アレンを助けた謎の女性が誰なのか。レイラとも関わりがあります。


「……ん」


 謎の女性に助けられたアレンは目を覚ますと見知らぬ家のソファーに寝かされていた。


「ここ、は……?」


「私の家だ。」


「ッ!?」


 状況を確認しようとしたアレンに対面に座ってコーヒーを飲んでいたエルフ族の女性が声を掛ける。 アレンは咄嗟の事で身構える。

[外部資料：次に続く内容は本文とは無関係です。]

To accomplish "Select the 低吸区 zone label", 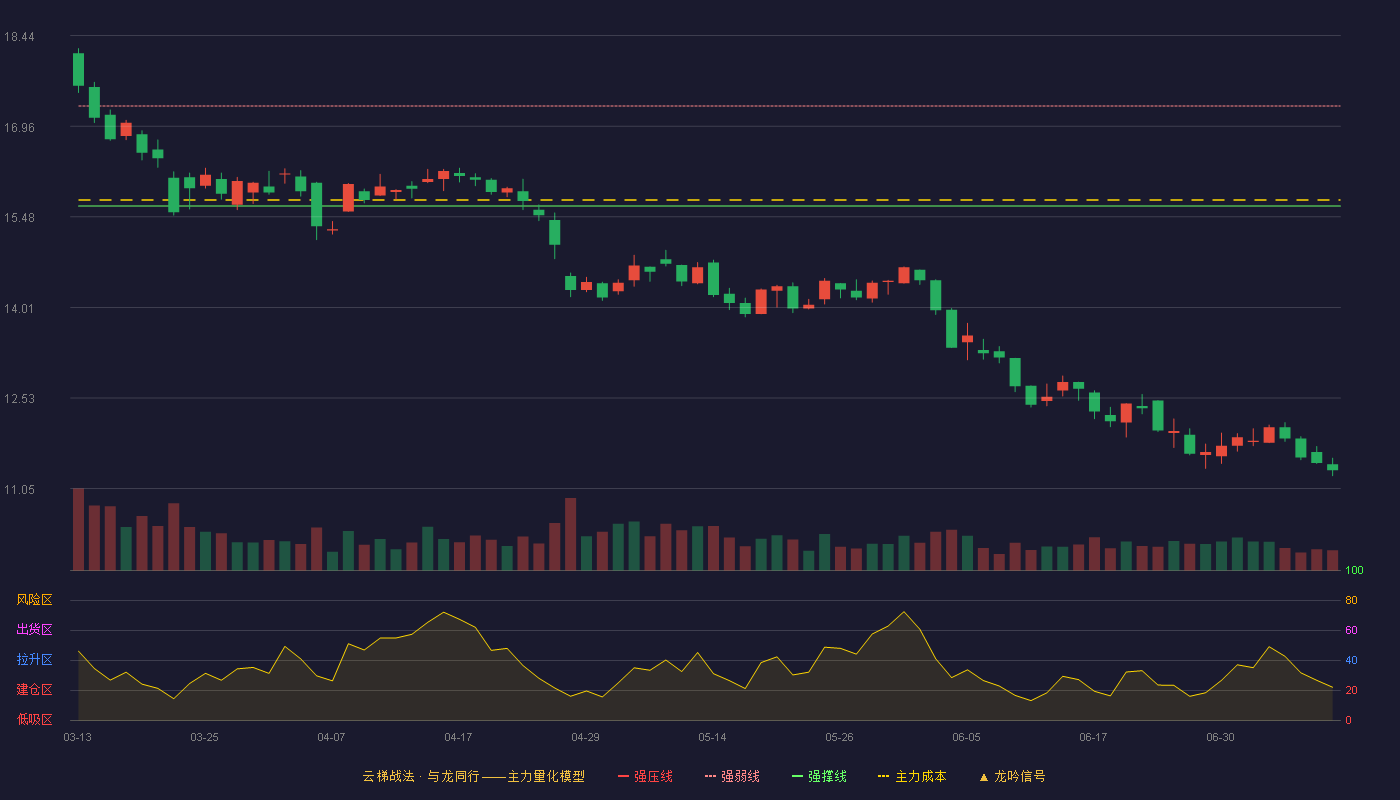I will 34,720.
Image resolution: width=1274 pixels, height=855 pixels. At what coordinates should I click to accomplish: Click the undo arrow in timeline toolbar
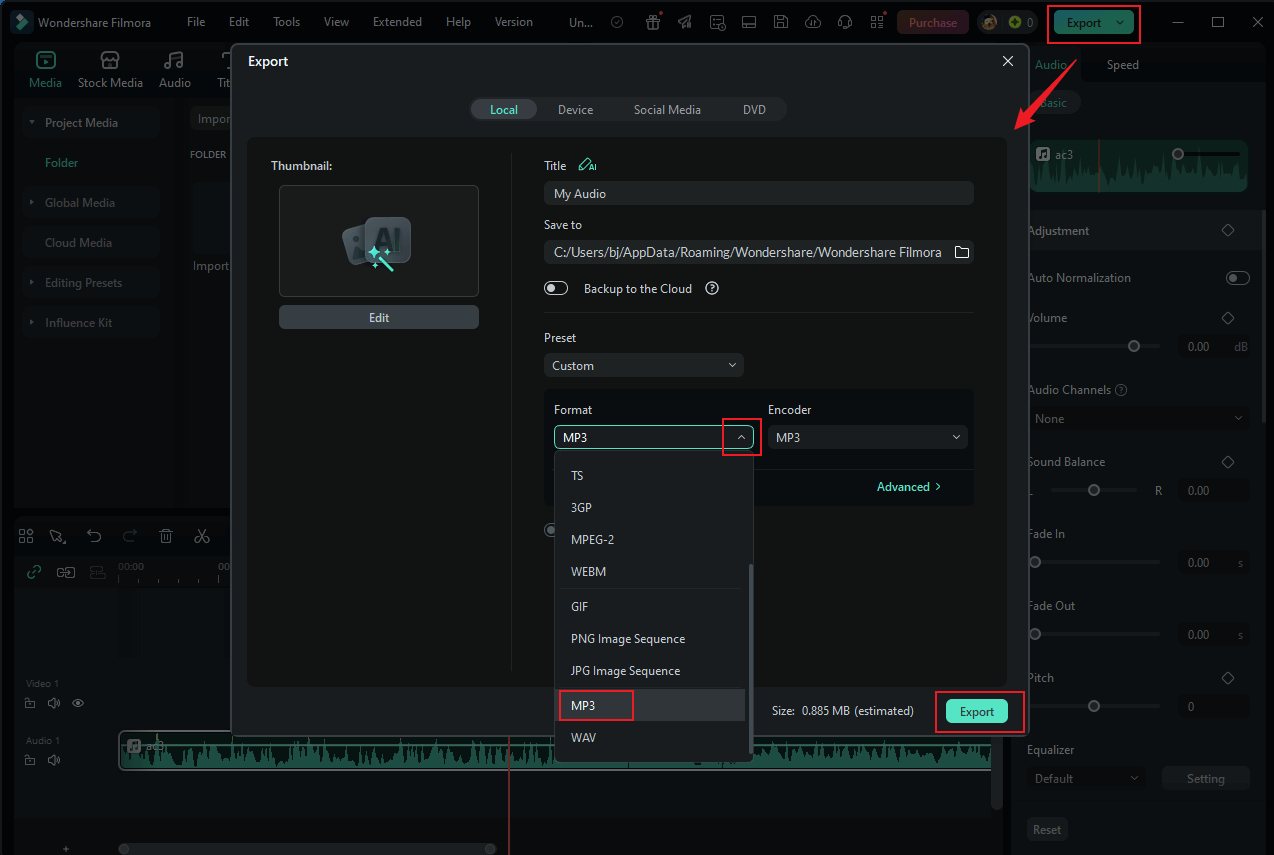(94, 536)
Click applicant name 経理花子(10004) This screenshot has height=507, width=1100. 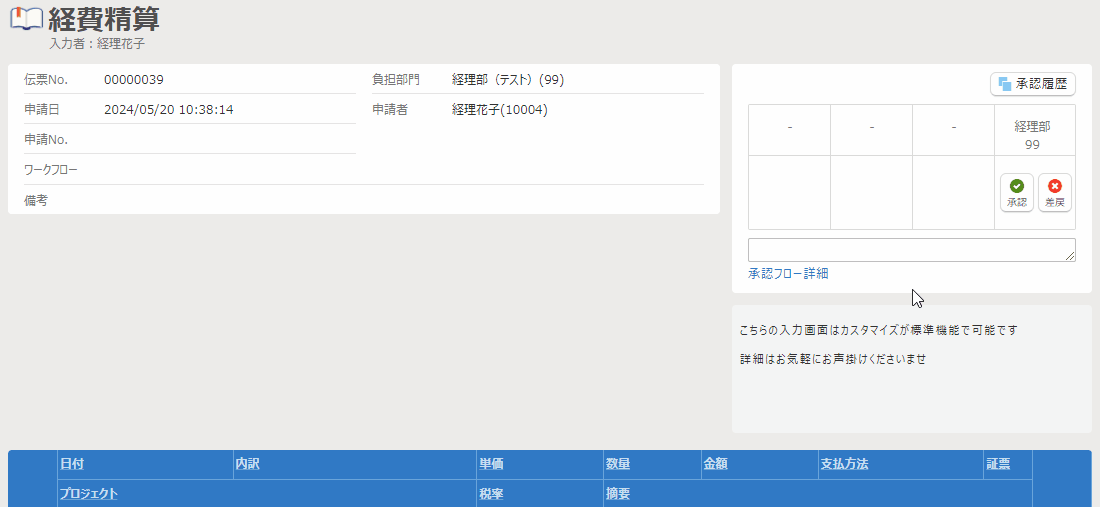pyautogui.click(x=500, y=110)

「やれやれ、命の恩人にその態度か。 本当によく似てるよ」


 エルフは呆れたように溜息を吐き、手に持っていたカップをテーブルに置き立ち上がる。 そしてアレンに歩み寄り、腰を落とした。


「お、お姉さん……誰?」


「ほぅ? レイラに比べてお前は口が上手いな? 気に入ったぞ」


 エルフは微笑みながらアレンの頭を撫でる。 その手は優しさがあり、アレンはふと母に撫でられてるような感覚に陥る。


「お母さんを知ってるの?」


「ん? レイラから聞いていないのか? なら知らなくても仕方ないな。 私は――」


「アレンを攫った大馬鹿は此処かぁぁぁ!!」


 エルフがアレンに自己紹介しようとした瞬間、レイラが玄関の扉を蹴飛ばし突入してきた。


「お、お母さん!?」


「やれやれ、猪突猛進ぶりは健在か」


 ド派手なレイラの登場にアレンは驚き、エルフは呆れ果てる。


「アレン! 怪我はない!?」


「う、うん……」


 レイラはアレンの無事を確認した後、エルフを睨む。


「貴女が人攫いね? 私の息子に手を出して無事に済む……と?」


 しかしエルフの顔を見たレイラは顔面蒼白になり、冷や汗をダラダラと流す。


「お前の息子を救ってやった恩人、さらにはお前の親同然の私に随分な口の利き方だなぁ? ええ?」


「……先生?」


 エルフはニッコリと微笑んでレイラに歩み寄る。 指をバキボキ鳴らしながら……


「これは再び指導が必要か?」


「あ、あの……なんでアレンが先生と? 私はここに人攫いがいるという情報で……」


 レイラは後退りしながら弁明をする。 しかし壁に阻まれエルフに頭を掴まれた。


「問答無用だ♪」


「ピィっ!?」

 

 エルフはそう言うとレイラの頭を掴んだ左手に力を入れた。


「ノオォォォォォ!? ごめんなさい!! 許してください先生ぇ!!」


 アレンはその状況に驚愕する。 何故なら魔王を倒した母親が頭を握られ、涙目で謝っているのだから……。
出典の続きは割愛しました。